Furthermore, where is the compassion for the thousands of American children who are separated from their parents every year as a result of arrests and convictions for non-violent crimes? Many of those arrested are single mothers whose infants become wards of the government until their mothers complete their sentences. No hysteria or effusive compassion is elicited by these separations, confirming that the object of the hysteria surrounding illegal border crossers is to force open borders on the nation under the guise of compassion for children.

President Trump’s preferred solution for ending the influx of illegal immigrants and providing border security is a wall; it is also the preferred solution of the American people. Zero tolerance is an interim policy that—if enforced—will help deter illegal crossers. The hysteria provoked by zero tolerance could have been predicted, but its magnitude and sheer insanity are almost breathtaking. And this, which seems almost beyond hysteria, from the elite intellectual class that should be most immune to hysteria.

In the meantime, a Federal District Court judge in Southern California has discovered a substantive due process right guaranteeing the right to “family integrity” lurking in the Due Process Clause of the Fifth Amendment and has ordered all children reunited with their illegal immigrant parents. Obviously the judge expects the parents to be released from incarceration to join their children, but the Trump administration seems determined to keep parents and children together in detention centers until legal proceedings determine their fate.

More than a century ago, the Supreme Court announced what was considered the settled sense of the matter when it remarked: “It is an accepted maxim of international law … and essential to self-preservation, to forbid the entrance of foreigners within [a sovereign nation’s] dominions, or to admit them only in such cases and upon such conditions as it may see fit to prescribe.” This view was reaffirmed in the recent Supreme Court decision, handed down on June 26, that upheld Trump’s travel ban on foreign nationals from eight countries, six of which have majority Muslim populations.

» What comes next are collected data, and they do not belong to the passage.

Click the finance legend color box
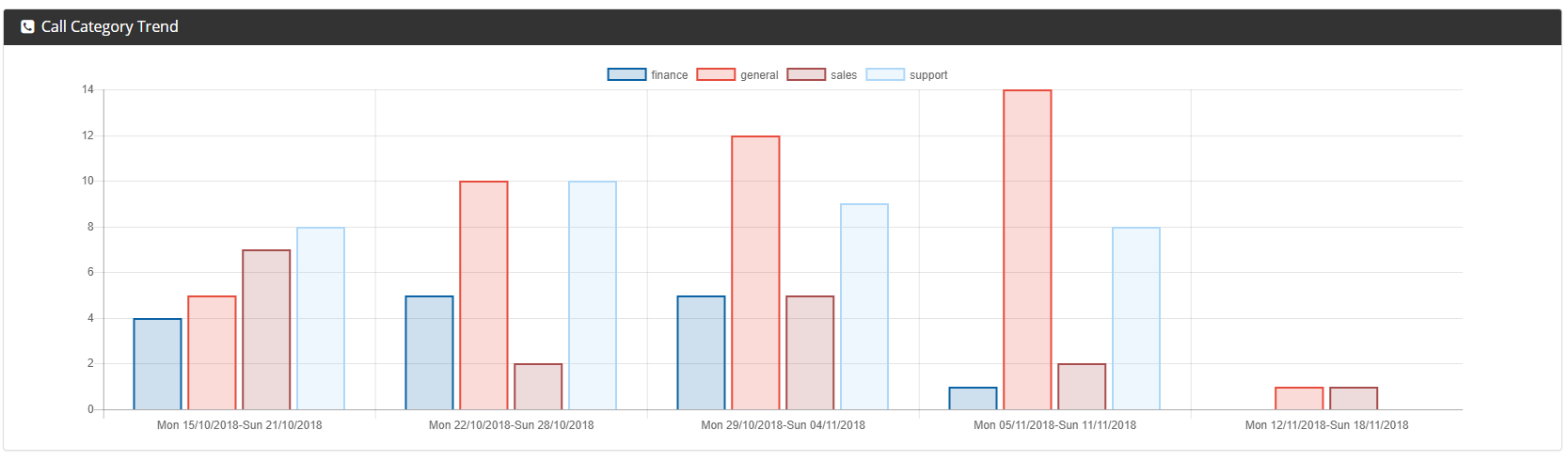 click(626, 74)
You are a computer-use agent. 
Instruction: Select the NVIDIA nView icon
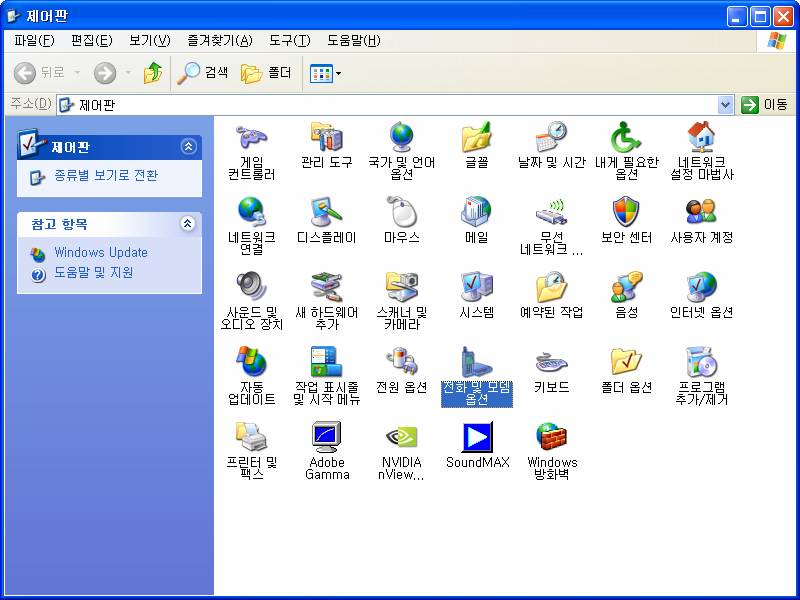(401, 437)
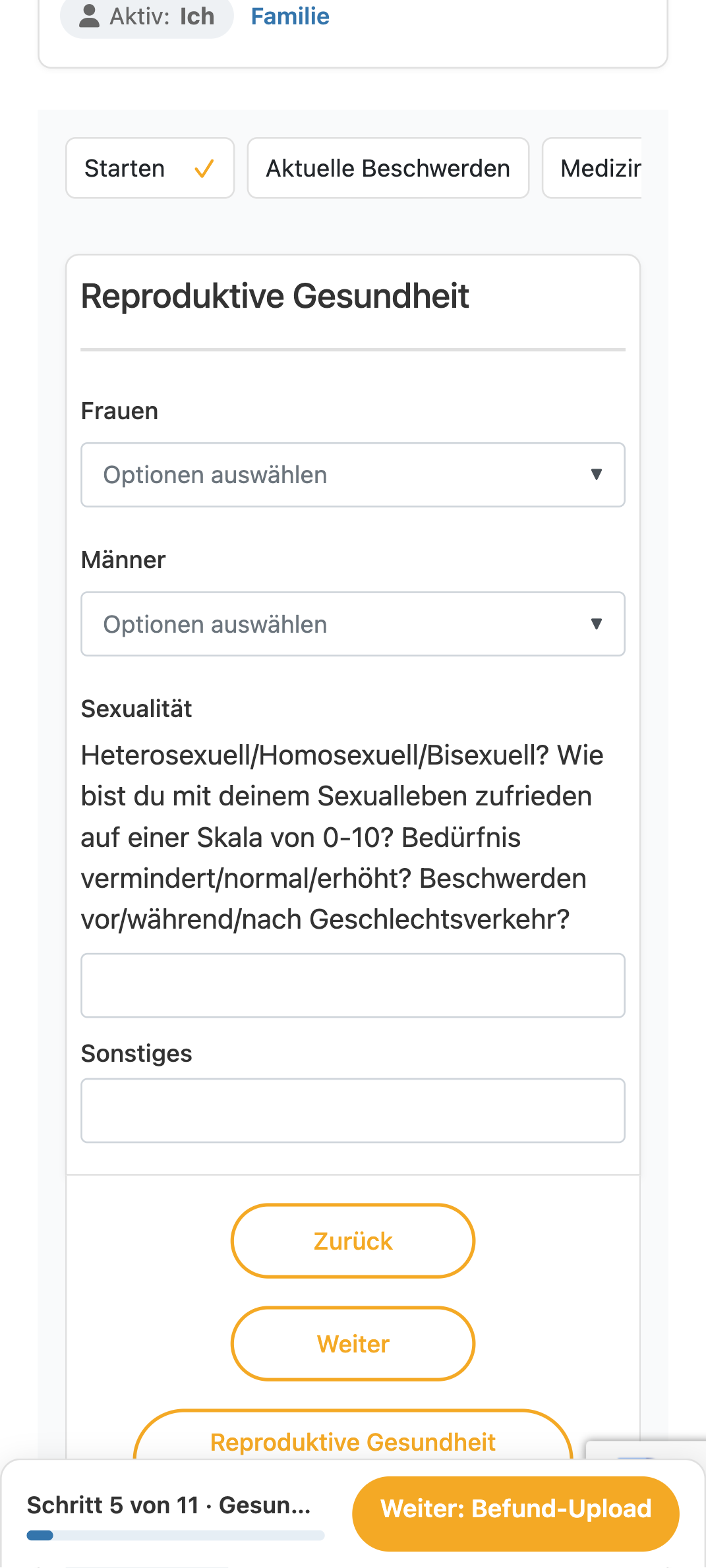This screenshot has height=1568, width=706.
Task: Open the partially visible Medizin tab
Action: click(x=592, y=168)
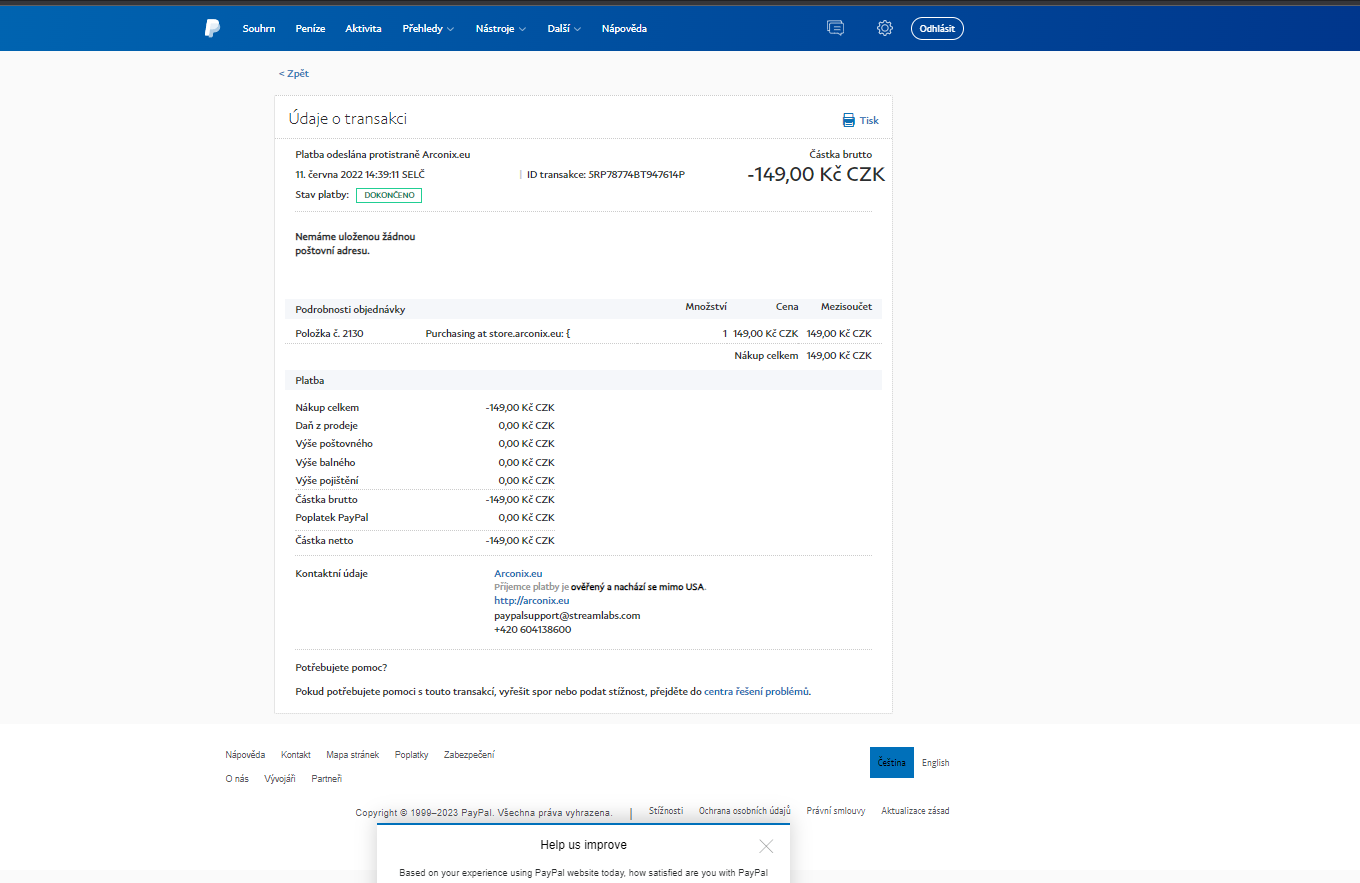Switch language to English
The image size is (1360, 883).
pos(935,763)
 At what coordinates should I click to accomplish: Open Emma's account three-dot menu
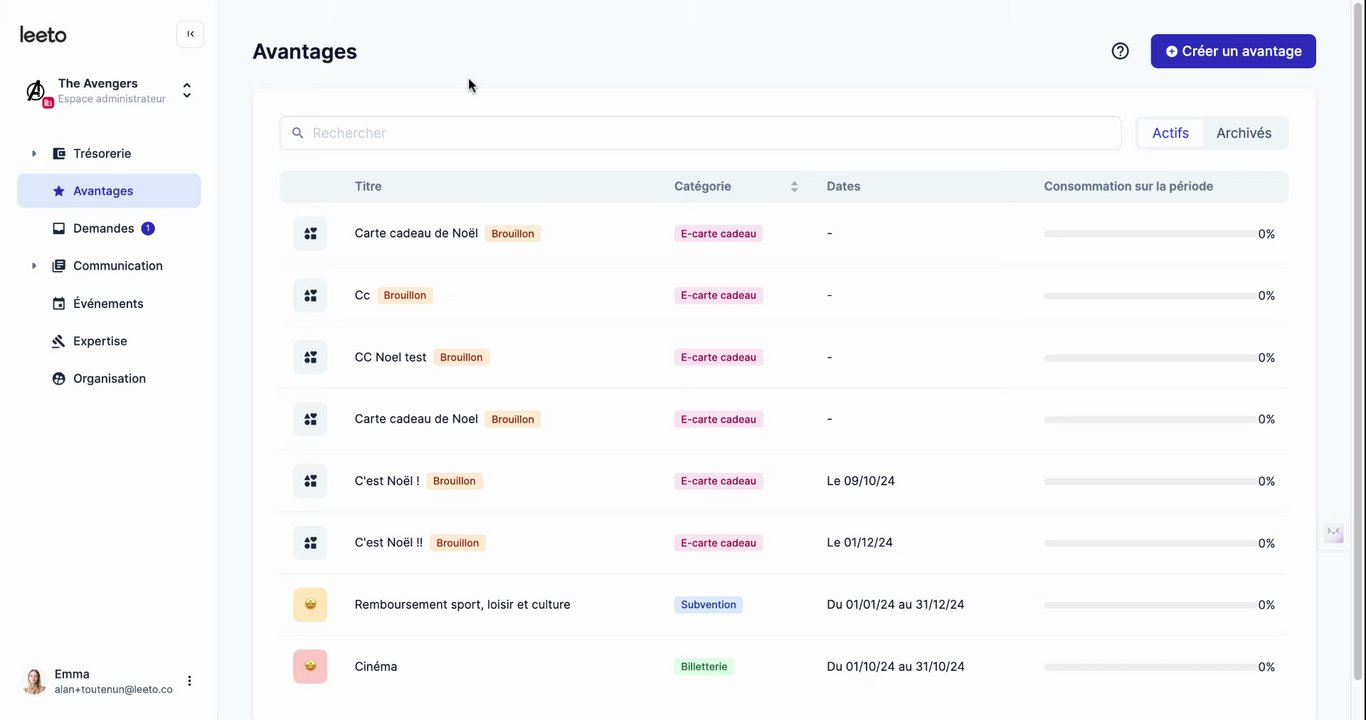click(189, 681)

… the majority opinion held that “by its plain language” the Immigration and Naturalization Act “grants the President broad discretion to suspend the entry of aliens into the United States. The President lawfully exercised that discretion based on his findings … that entry of the covered aliens would be detrimental to the national interest.” Few limits have ever been placed on the President’s broad authority to act under the Immigration and Naturalization Act, especially when national security and foreign relations are involved.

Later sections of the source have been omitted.